ホンダ「プレリュード」や日産「シルビア」(S13型)の”デートカー”2ドアクーペは誰もが知るサンルーフ搭載車です。加えて、RVブームをけん引したホンダ「オデッセイ」(初代)にも”サンシャインルーフ”をオプション設定するなど、ジャンルを問わずにサンルーフが用意されていました。

しかし、いずれのブームも終了を迎え、景気が後退。日本の自動車業界はコストカットを余儀なくされたほか、コンパクトカーや環境重視のハイブリッドカーが普及した結果、サンルーフを装備設定した車種が”コストカット”の煽りで減っていったと考えられます。

特定のモデルに絞った展開のため

近年は、優れたスタイリングをもち、実用性のあるクロスオーバーSUVが普及しつつあります。クロスオーバーSUVの普及はアウトドアレジャー人気にも一役買い、キャンプ場へ出かけるユーザーが増えているのが実情です。
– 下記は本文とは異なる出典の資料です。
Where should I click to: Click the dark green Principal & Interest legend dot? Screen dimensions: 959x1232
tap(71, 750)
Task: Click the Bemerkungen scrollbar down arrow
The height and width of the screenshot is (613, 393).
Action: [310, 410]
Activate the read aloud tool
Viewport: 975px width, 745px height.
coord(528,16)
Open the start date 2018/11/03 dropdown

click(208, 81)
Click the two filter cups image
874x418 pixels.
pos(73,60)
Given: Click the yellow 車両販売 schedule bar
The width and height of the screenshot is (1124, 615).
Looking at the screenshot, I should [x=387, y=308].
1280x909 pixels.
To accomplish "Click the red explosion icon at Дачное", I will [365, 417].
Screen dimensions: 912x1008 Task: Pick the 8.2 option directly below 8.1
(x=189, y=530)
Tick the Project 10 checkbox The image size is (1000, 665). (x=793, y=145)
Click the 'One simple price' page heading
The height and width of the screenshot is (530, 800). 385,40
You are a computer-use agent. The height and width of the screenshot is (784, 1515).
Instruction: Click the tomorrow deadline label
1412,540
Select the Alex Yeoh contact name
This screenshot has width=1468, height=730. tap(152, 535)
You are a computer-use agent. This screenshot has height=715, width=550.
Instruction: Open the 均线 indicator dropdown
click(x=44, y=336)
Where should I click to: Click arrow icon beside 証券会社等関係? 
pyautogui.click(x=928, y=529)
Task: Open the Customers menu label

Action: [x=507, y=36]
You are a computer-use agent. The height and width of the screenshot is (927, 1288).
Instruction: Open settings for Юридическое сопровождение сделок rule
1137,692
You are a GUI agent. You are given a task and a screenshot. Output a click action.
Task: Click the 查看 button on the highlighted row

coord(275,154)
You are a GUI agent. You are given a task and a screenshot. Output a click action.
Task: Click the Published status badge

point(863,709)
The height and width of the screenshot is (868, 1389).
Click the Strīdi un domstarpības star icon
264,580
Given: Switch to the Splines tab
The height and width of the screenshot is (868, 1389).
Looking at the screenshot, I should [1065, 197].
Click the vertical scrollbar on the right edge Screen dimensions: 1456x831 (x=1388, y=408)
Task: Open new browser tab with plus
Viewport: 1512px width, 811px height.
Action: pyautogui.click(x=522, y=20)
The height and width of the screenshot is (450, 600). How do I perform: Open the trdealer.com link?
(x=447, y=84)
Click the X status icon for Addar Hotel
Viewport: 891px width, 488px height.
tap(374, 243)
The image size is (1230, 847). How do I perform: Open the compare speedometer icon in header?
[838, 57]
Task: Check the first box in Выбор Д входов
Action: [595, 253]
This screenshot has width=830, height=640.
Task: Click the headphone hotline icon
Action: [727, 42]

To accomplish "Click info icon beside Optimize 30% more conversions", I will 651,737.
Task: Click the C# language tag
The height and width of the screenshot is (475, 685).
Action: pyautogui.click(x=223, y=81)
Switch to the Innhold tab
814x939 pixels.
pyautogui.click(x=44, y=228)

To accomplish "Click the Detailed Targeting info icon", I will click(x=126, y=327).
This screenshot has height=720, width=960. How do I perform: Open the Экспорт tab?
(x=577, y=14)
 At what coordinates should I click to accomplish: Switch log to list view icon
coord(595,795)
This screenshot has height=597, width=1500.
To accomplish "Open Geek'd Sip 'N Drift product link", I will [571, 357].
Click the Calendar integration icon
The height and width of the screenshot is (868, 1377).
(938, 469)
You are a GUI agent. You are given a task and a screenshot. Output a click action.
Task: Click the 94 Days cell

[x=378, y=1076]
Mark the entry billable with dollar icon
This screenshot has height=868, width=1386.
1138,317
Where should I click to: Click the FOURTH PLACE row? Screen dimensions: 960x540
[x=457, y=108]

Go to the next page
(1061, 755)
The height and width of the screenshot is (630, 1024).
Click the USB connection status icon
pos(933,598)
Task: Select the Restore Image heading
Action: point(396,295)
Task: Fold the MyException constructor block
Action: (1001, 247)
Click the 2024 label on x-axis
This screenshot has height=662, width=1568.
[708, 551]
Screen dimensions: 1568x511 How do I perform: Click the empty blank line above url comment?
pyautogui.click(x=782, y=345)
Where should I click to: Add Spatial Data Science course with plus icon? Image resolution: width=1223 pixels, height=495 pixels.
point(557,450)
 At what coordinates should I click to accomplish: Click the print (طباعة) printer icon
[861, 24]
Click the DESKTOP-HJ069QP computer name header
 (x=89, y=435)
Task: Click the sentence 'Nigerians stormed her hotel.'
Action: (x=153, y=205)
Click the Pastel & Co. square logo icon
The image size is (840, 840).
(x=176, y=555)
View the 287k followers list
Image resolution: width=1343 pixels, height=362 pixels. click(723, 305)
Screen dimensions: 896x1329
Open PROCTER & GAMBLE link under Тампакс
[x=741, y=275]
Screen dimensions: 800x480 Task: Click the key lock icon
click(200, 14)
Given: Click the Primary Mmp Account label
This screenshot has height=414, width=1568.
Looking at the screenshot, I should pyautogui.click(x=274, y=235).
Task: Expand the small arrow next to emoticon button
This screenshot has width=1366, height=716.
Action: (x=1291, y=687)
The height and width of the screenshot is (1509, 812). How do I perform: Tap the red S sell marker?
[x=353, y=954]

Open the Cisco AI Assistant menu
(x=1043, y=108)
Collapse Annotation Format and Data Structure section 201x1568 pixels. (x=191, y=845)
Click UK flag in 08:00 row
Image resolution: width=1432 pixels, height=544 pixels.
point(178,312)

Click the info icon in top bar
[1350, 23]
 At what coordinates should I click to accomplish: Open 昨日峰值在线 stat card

例えば、軽自動車ではありますが、ダイハツ「タフト」には標準装備で”スカイフィールトップ”と呼ばれるサンルーフを装着しています。キャンプでの車中泊で夜空を見上げたいときに役立つ便利アイテムで、車のジャンルと用途に見合った装備と考えられるでしょう。

ジャンルを絞り、特定のモデルにのみサンルーフを設定するのを進めることで、アイテムに対する”付加価値”や”希少価値”を高められているのではないでしょうか。